I came for what I thought was helping a family in need build a house. Yet, what I was building the whole week was my own heart: a new ability to let love in despite my fears, to take in gratitude when it is given, to accept hugs when my being aches for them.
This was a tiring week of carrying blocks, carting gravel, sifting sand, and mixing mortar and concrete. I was waking up with sore muscles that I didn’t previously know existed. But the physical exhaustion pulled me out of the trap of my own mind. I was too tired to plan, do busy work, and keep myself occupied: behaviors which I learned I use to mask my feelings of vulnerability. And it was so vulnerable connecting with complete strangers in such an intense and personal way.
My week started with goals and targets: build goals, step goals, calorie goals. I was running first thing in the morning, and walking on the beach after the build, making sure I was meeting my step goals. By the end of the week I was walking on the beach to find calm and stillness, to make space for the emotions that were coming up, and to allow myself the opportunity to reflect. And I had fully embraced the wonders of fried plantains.

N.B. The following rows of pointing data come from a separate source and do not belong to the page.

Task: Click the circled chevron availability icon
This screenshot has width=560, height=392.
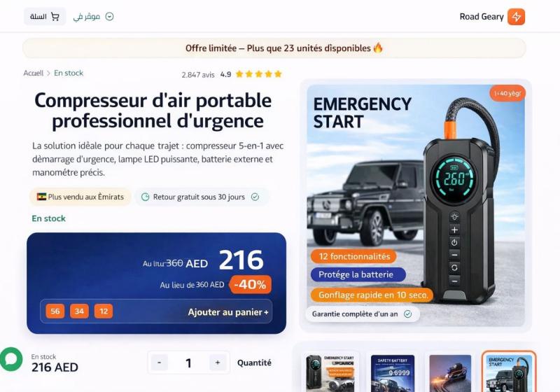Action: [x=110, y=16]
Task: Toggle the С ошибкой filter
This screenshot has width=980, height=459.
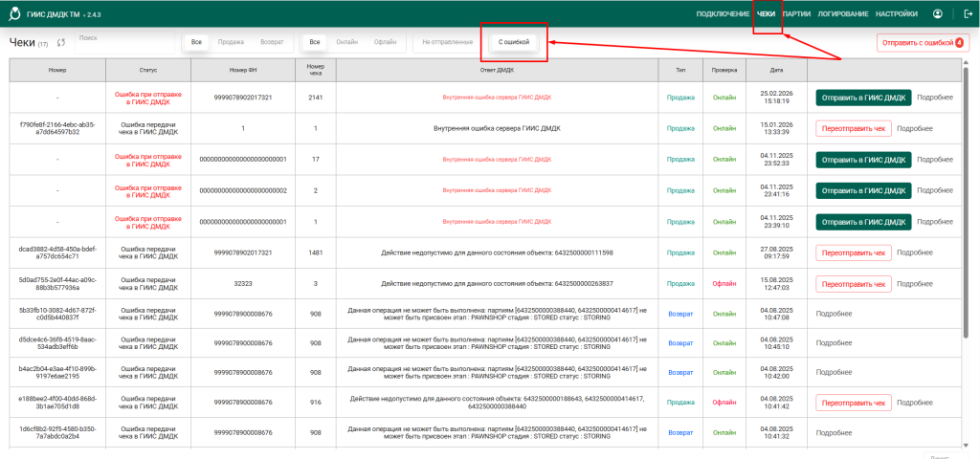Action: point(514,42)
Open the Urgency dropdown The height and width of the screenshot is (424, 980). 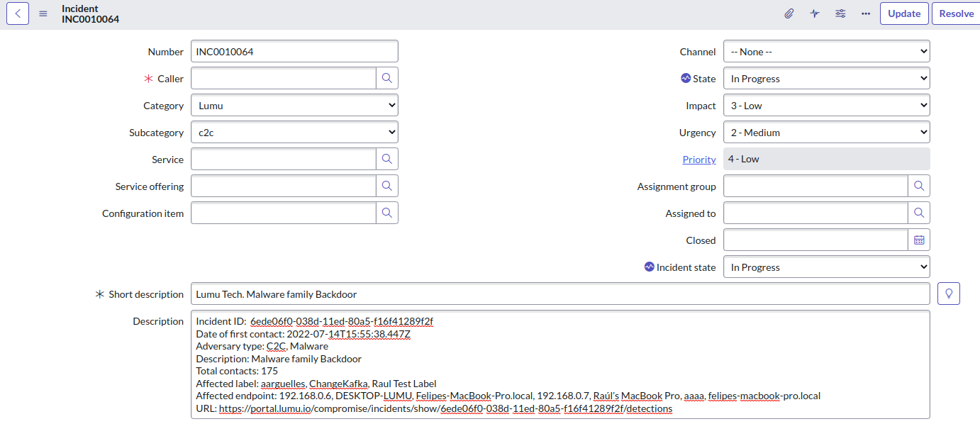click(826, 133)
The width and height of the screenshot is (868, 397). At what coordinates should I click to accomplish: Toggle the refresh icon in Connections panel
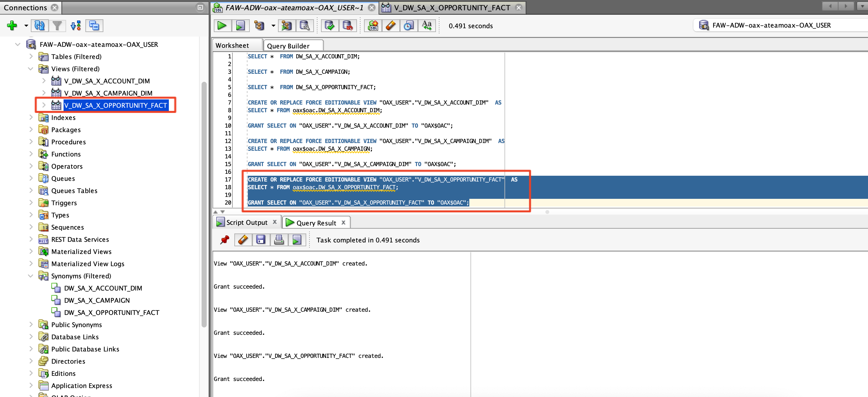coord(39,25)
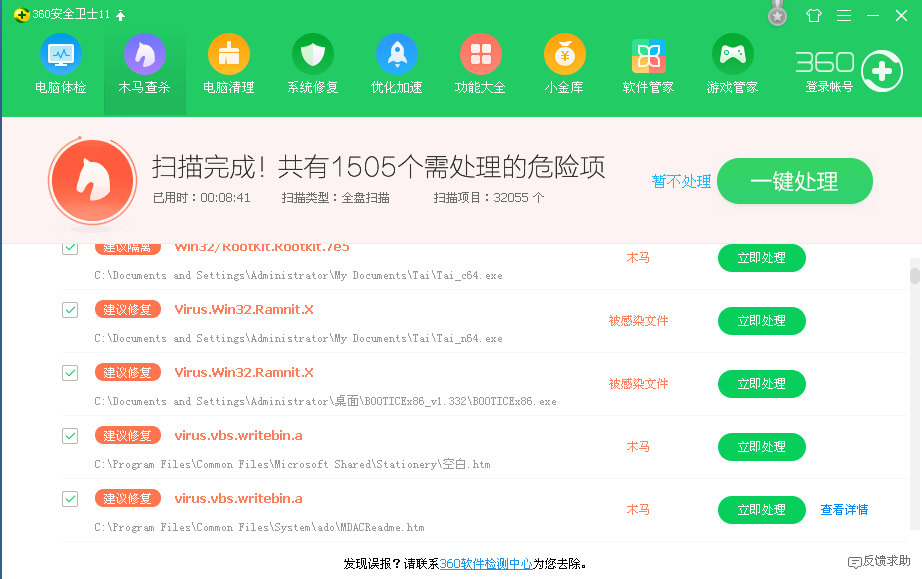This screenshot has width=922, height=579.
Task: Click the vertical scrollbar of the results list
Action: click(x=914, y=275)

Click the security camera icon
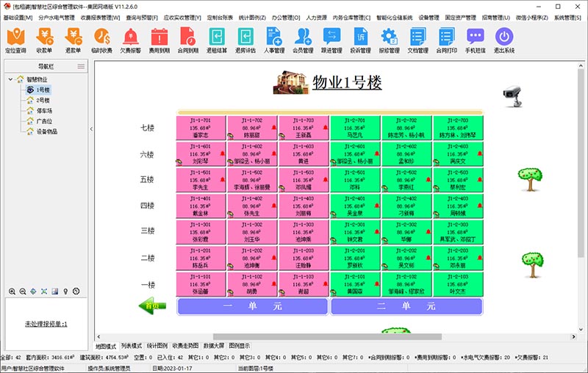512,92
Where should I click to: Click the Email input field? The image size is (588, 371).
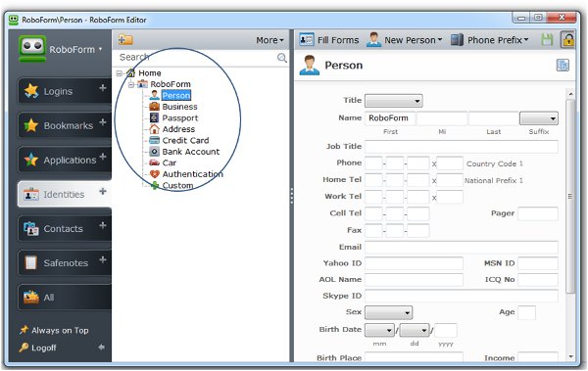pyautogui.click(x=462, y=248)
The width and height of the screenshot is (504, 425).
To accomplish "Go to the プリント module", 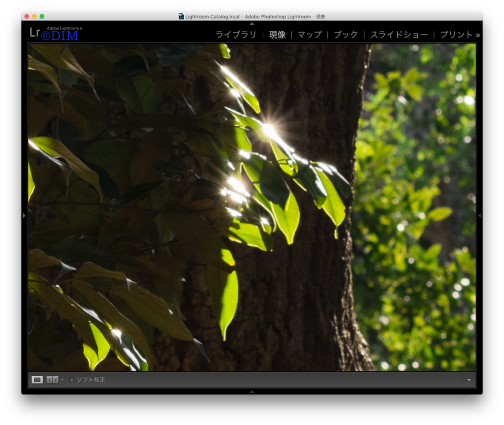I will (x=456, y=34).
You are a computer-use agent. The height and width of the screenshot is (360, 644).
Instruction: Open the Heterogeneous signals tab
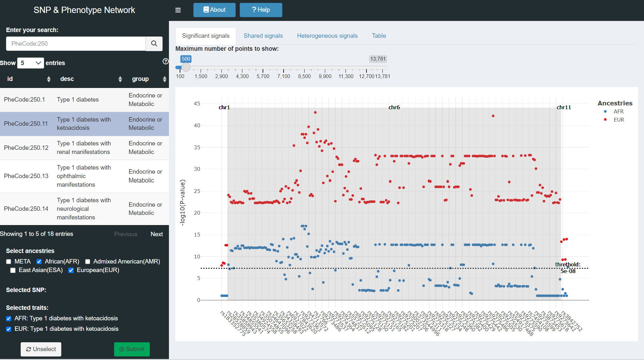coord(327,36)
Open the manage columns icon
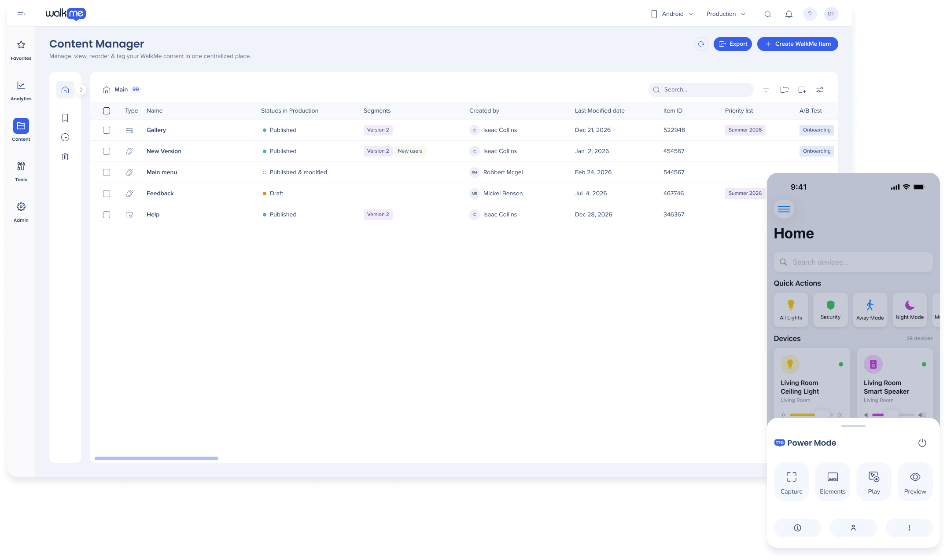 802,90
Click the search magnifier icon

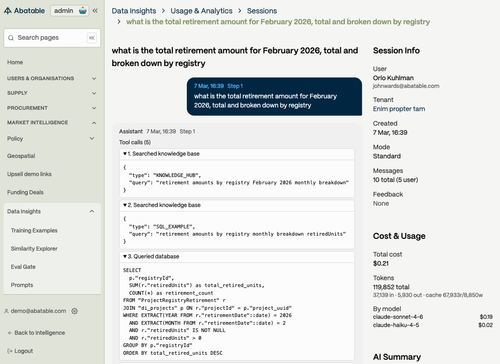point(11,38)
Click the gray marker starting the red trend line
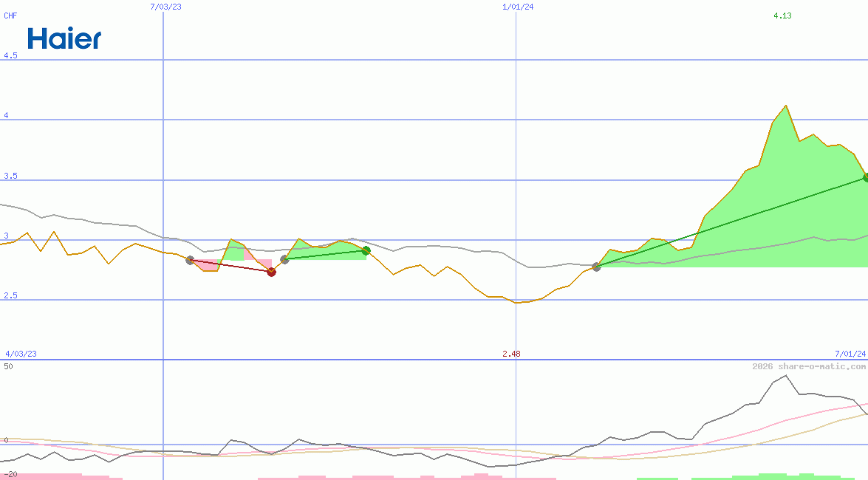Image resolution: width=868 pixels, height=480 pixels. [190, 260]
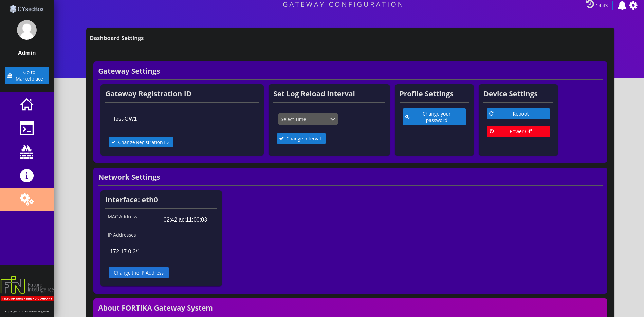The height and width of the screenshot is (317, 644).
Task: Click the eth0 IP address field
Action: pyautogui.click(x=125, y=252)
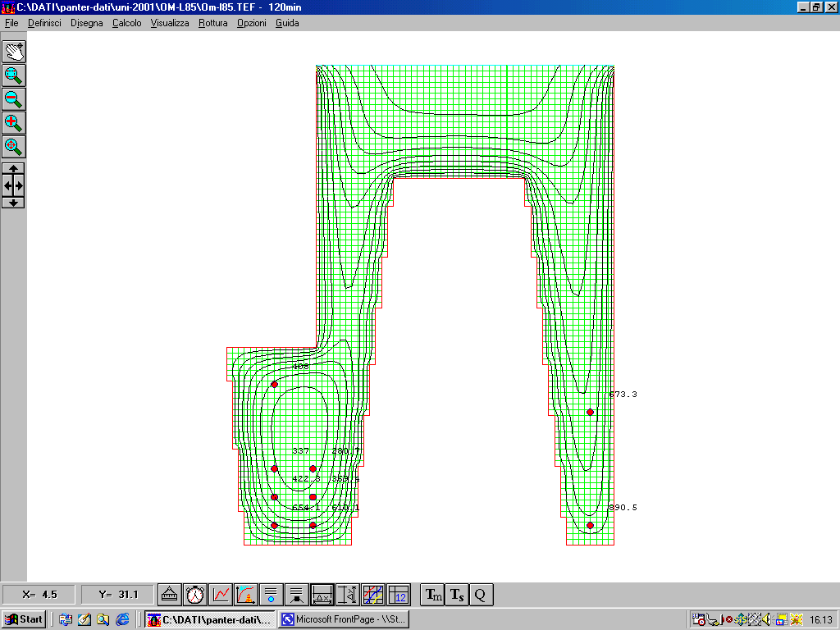Click the zoom out magnifier
This screenshot has width=840, height=630.
14,99
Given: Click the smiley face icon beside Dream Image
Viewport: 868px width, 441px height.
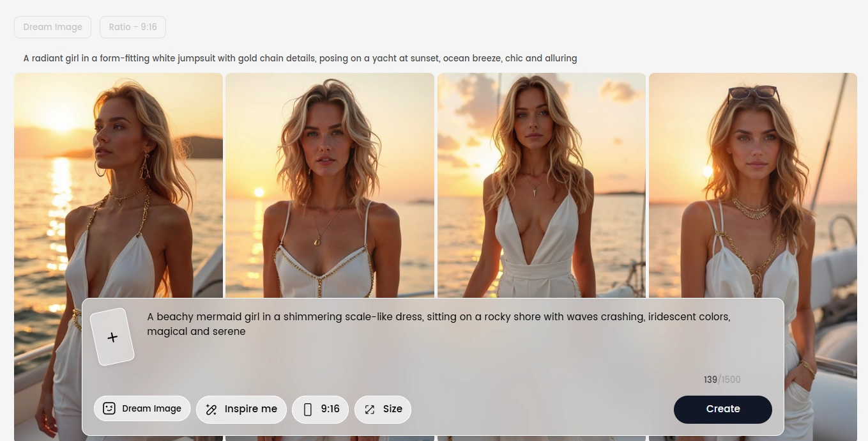Looking at the screenshot, I should pos(109,408).
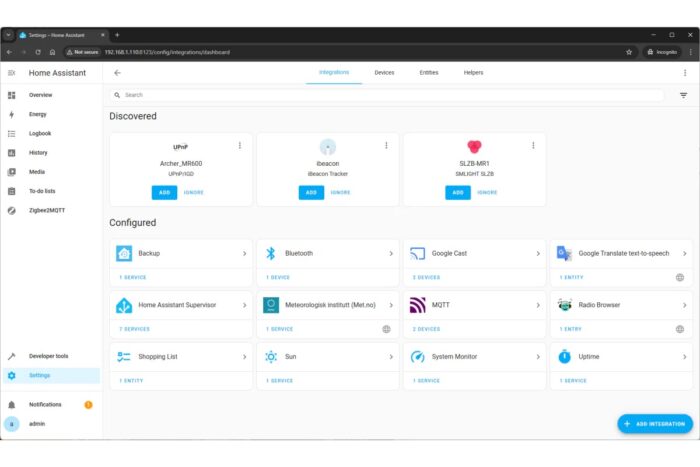Click the back arrow in header
The width and height of the screenshot is (700, 467).
pyautogui.click(x=117, y=73)
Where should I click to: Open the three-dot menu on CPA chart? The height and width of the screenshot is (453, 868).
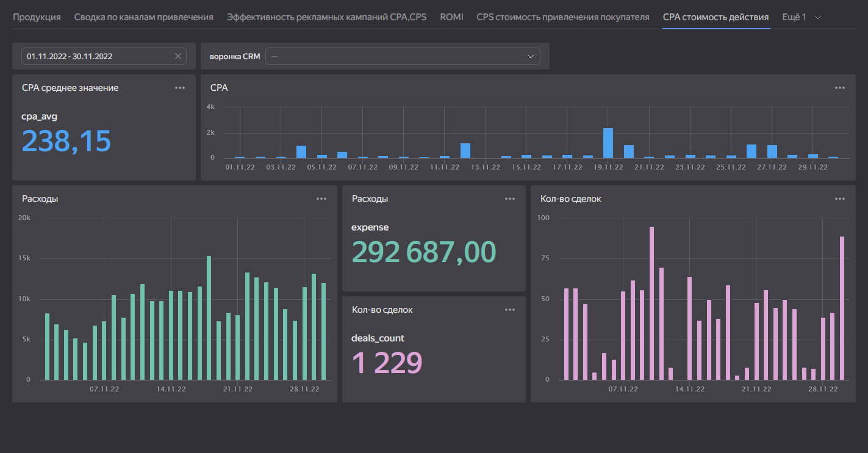point(840,88)
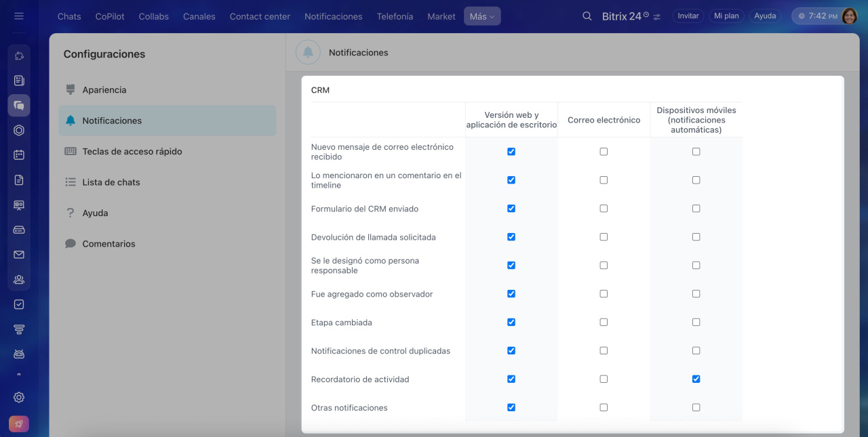Open the hamburger main menu
This screenshot has height=437, width=868.
click(x=19, y=16)
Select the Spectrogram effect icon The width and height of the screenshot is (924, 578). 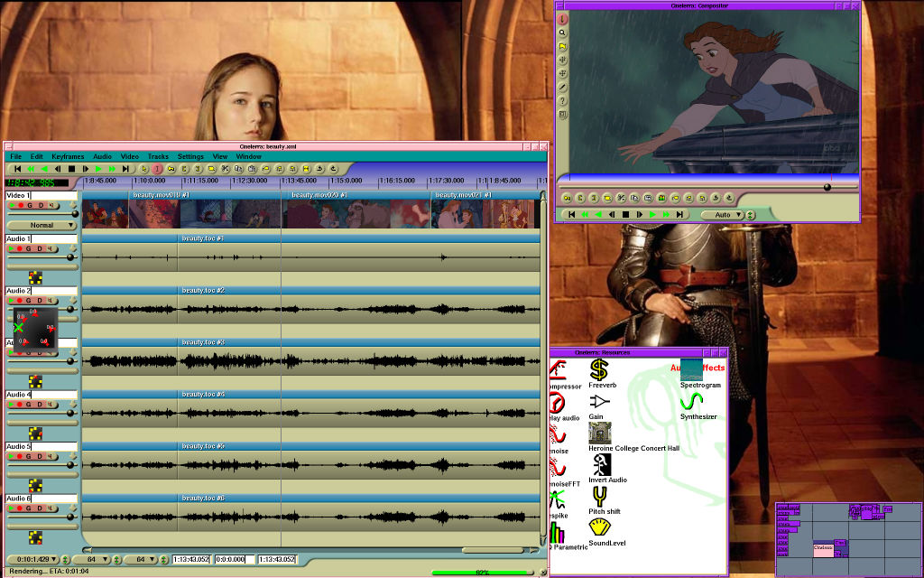(692, 369)
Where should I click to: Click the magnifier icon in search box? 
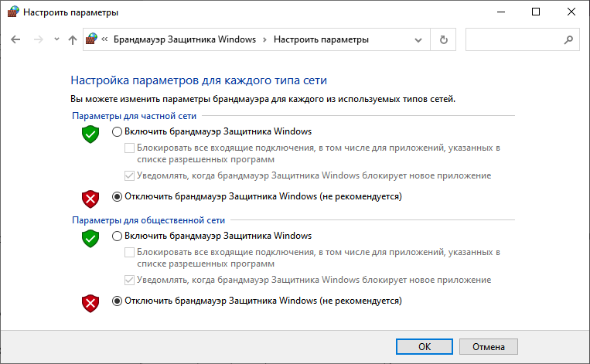click(568, 39)
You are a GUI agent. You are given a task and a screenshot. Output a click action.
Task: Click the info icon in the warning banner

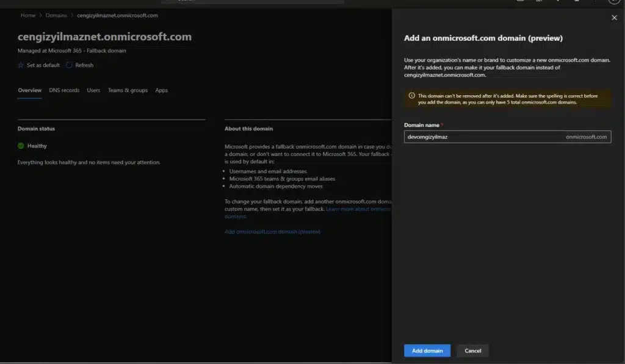(x=412, y=96)
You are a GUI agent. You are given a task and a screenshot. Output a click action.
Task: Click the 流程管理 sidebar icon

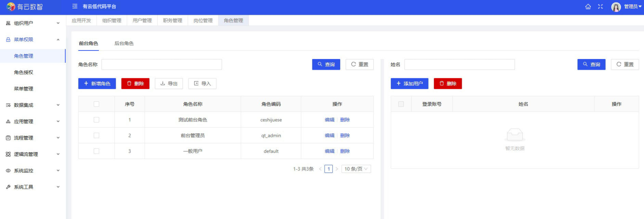[8, 138]
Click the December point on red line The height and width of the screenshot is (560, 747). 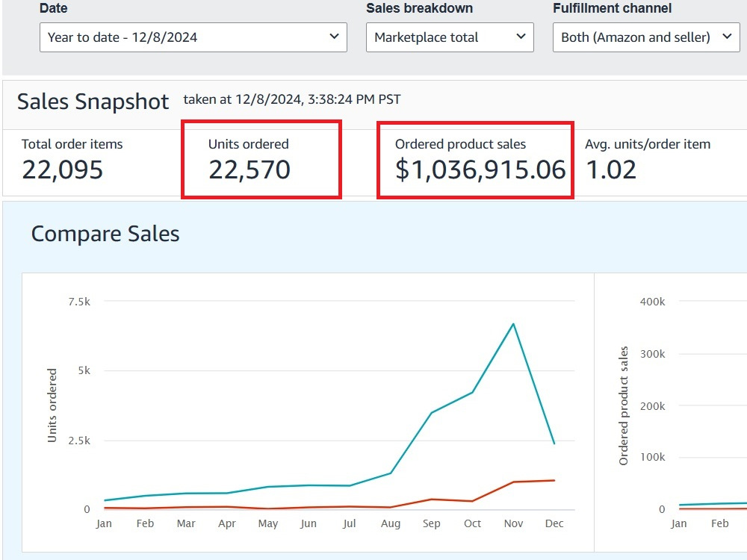coord(554,480)
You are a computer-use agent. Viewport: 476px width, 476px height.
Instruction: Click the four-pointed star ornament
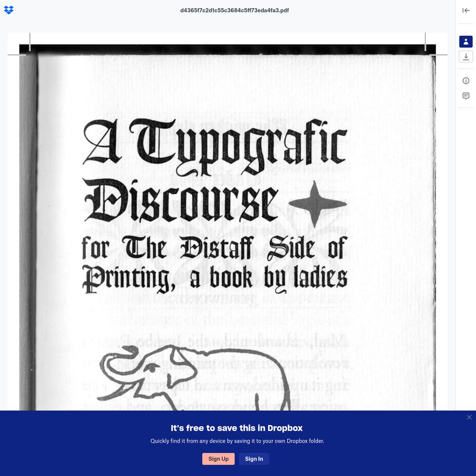[317, 204]
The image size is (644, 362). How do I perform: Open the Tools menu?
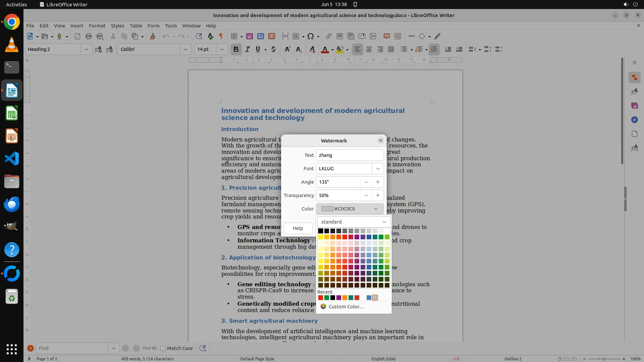click(x=171, y=25)
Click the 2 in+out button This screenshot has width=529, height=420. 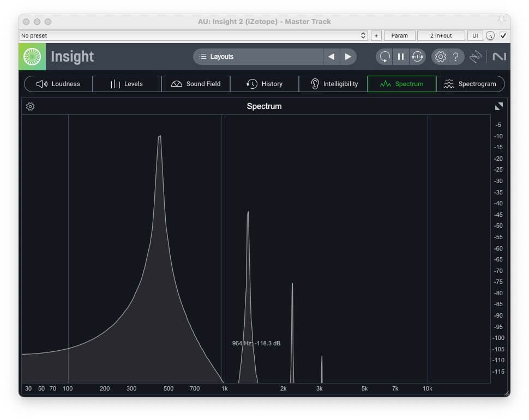441,36
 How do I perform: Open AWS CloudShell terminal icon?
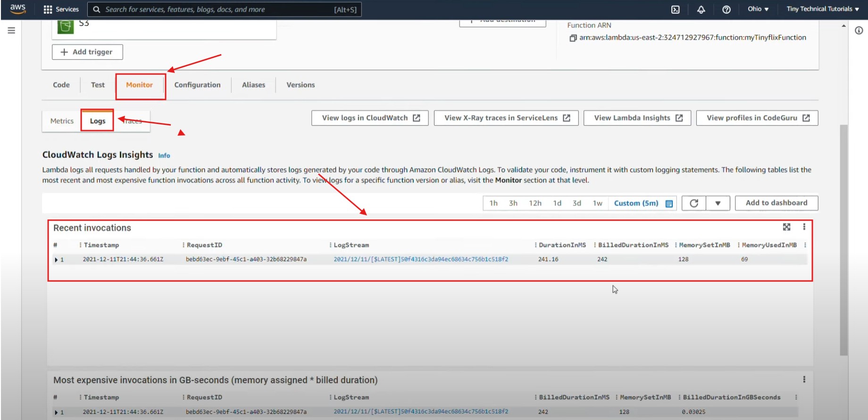coord(675,9)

I started taking more breaks at the build site. Sometimes to hydrate. Sometimes just because the kids wanted to play. What I learned in this one week was to give my presence fully. I may not have understood what the kids were saying to me, and they may not have understood me, but when we spun and giggled and danced nothing else existed. My mind was not rushing off to the next task, but present, delighting, filled with the resonating laughter of the children.
This week I collapsed on my bed every day after the build, feeling physically and emotionally raw. And as I lay there, trying to parse through the emotions that were surfacing, I learned that the love that budded within me towards the people I was connecting with could only be cultivated if I loved and accepted myself. The love would grow only if I gave them my most vulnerable, authentic, and imperfect self, rather than the image of the “best I can be” that I typically try to achieve in my daily life. I was nothing like “cool” or “perfect”: I was sweaty, dirty, and felt that I could have been doing so much more. In the face of the apparent need and poverty it was easy to feel “less than”.
And yet, the family that I was building for, the children I was playing with, they didn’t care about my weight, the size of my waist or my paycheck, my pace per mile, or my alignment in some fanciful yoga pose. I was there, giving them my effort, my time, my presence, and my love, and they loved all of me for just that!
And this unconditional love on their end made me realize that I am worthy of love and acceptance just as I am. I am enough.
I belonged. There was a home for my heart in the house I had been building.